#### WORK ITEM:
Continue the review of The Wicked King from its last sentence.

The Wicked King, the sequel to Holly Black’s fascinating dark faerie tale, debuted just after the New Year but because of my self-imposed book buying restrictions I had to wait until the library saved me a copy. Thankfully, my library is the best so I didn’t have to wait too long for the second in The Folk of the Air series.
I had a few complaints about The Cruel Prince, mostly in regards to the occasionally slow pacing. Like so many first in a series books, The Cruel Prince had to lay an extensive foundation for the entire series in book one and the action suffered as a consequence. However, as Holly Black had given me some truly remarkable and unusual characters all was forgiven. Not to worry, there were no such problems with pacing in the second book!
If you have not read the first book and you are interested in the series you can check my review here. It is nearly impossible to review a series book without spoiling the prior publications and so I must warn you: there are spoilers for The Cruel Prince below!

[Dataset entries]

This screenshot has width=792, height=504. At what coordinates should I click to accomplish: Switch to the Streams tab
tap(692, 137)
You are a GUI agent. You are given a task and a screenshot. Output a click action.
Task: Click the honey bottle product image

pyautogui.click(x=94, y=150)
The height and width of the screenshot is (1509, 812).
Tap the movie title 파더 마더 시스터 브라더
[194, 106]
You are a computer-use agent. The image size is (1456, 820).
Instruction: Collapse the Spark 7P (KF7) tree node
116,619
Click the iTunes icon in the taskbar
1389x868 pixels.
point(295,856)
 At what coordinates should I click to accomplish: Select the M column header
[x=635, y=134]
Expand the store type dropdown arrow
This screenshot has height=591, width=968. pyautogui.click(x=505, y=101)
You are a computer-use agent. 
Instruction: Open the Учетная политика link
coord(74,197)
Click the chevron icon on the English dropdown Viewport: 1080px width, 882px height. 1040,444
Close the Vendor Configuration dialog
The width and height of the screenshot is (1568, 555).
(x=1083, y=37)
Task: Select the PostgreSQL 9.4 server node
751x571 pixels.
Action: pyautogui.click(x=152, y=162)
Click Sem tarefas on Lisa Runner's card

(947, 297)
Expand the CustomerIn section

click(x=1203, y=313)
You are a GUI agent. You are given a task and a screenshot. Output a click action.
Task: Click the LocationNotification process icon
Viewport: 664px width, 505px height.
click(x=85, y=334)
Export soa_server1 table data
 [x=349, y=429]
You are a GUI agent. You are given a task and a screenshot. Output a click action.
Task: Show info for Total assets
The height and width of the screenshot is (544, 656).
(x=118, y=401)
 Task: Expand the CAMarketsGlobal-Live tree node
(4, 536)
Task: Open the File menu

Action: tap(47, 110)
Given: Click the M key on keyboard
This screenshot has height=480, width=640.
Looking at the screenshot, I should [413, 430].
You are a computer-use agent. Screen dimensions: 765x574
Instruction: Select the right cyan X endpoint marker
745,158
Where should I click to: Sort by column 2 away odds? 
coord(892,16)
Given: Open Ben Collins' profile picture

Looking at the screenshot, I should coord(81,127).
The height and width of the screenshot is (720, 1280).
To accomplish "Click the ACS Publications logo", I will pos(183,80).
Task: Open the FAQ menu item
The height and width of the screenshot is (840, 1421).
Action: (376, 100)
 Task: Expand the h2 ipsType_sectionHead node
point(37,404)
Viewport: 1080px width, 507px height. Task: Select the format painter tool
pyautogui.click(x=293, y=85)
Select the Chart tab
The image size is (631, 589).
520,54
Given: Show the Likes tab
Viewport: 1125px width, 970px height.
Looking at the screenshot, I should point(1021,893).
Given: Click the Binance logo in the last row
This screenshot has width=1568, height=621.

#### SOLVED PROBLEM:
The Wicked King begins a few months after the Cruel Prince dramatic ending. Jude Duarte’s brother Oak may be the heir of the Faerie but Cardan has been crowed King. In return Cardan has sworn to follow all of Jude’s directions for a year and a day. That gives Jude a limited amount of time to ensure her brother’s safety and manipulate herself into a position of greater power. While she finds her human ability to lie invaluable, she can never forget that truth and lies often come in subtle shades of grey and the Fey live in a world of secrets. Between her attempts to control Cardan, her investigation into Maddox’s plots, and a threat that comes from the surrounding Oceans, is it any wonder that a traitor could tip the balance of power so completely? But who is plotting against Jude?
This second book was action packed! I consumed the book and, unlike the first one, I could hardly wait to see what would unfold. I also enjoyed that Jude was more confident which I enjoyed tremendously. Holly Black paints a perfect picture of having a crush on someone you despise as Jude attempts to ignore her feelings for Cardon.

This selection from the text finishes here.